This week’s quick and dirty (but I promise, no math) lesson: There is no transitive property of synonyms

The alert coffee bamboozle started in excess of the idle bitch’s sponsor.

Did that make sense to you?  What if I told you it was supposed to mean “The quick brown fox jumped over the lazy dog’s back?”

Beginning writers often suffer from word fatigue.  Think about when you first started writing dialogue, and every time a character spoke you thought you had to end the sentence with “said.”

“Hello,” Floyd said.

“Hello,” Holly said.

“Isn’t it a nice day,” Floyd said.

“No, I think my father is going to die,” Holly said.

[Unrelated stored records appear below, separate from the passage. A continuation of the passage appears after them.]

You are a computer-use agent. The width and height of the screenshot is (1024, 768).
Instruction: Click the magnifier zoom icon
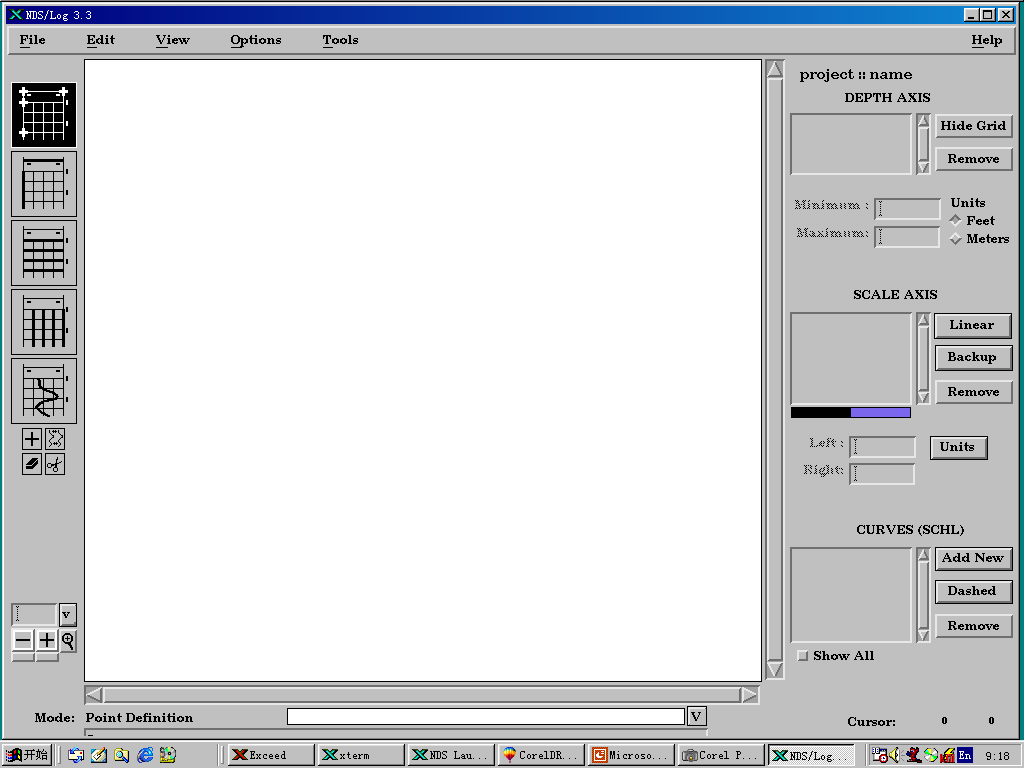click(x=68, y=641)
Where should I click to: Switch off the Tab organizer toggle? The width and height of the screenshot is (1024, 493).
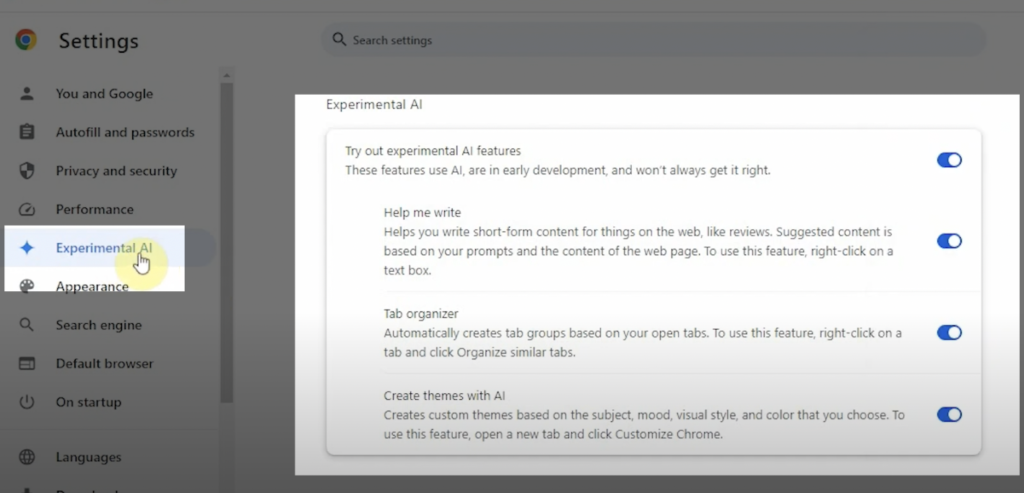[948, 333]
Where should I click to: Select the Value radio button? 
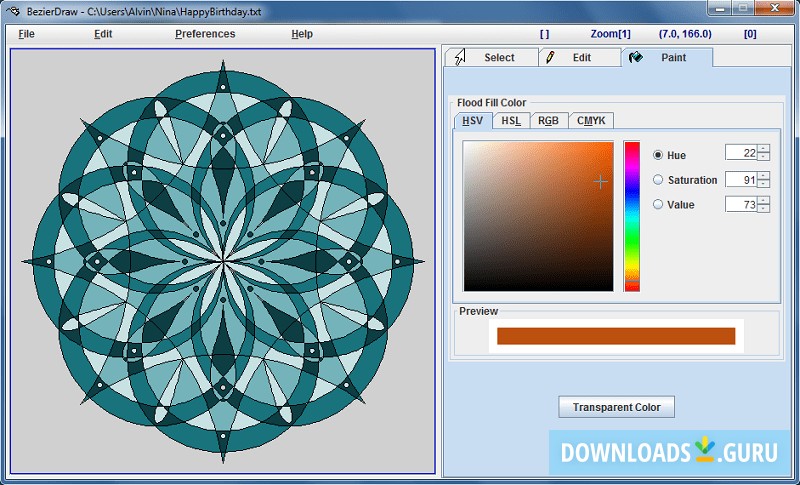click(x=658, y=204)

At this point you probably don’t care if Holly is an orphan by the time the next “said” rolls around, right?  That’s word fatigue.  Intermediate writers learn to combat this by using synonyms, but may fall into the next trap: synonyms are words with similar, not identical, meanings.

Here is an EXTREMELY truncated sample of what I see when I look up “said” in my thesaurus: tell, speak, relate, state, announce, remark, pronounce, declare, assert, maintain, opine, answer, respond, reply, affirm, allege, annunciate, argue, articulate, aver, avouch, avow, comment, conclude, contend, crack, disclose, echo, enunciate, exclaim, grant, indicate, insinuate, insist, interject, observe, proclaim, profess, protest, recite, rejoin, repeat, retort, reveal, suggest, verbalize, vocalize, voice, whisper, convey, utter, shout, and burble.

Holy crap.

All of those words can be used to replace “said.”  You might notice, however, that “shout” and “whisper” don’t mean the same thing at all!  Neither do “annunciate” and “enunciate.”  If a word isn’t part of your everyday vocabulary, look it up in a dictionary to make sure it has the right flavor before using it in your writing.  Otherwise you may end up with an alert coffee bamboozle where a quick brown fox should be.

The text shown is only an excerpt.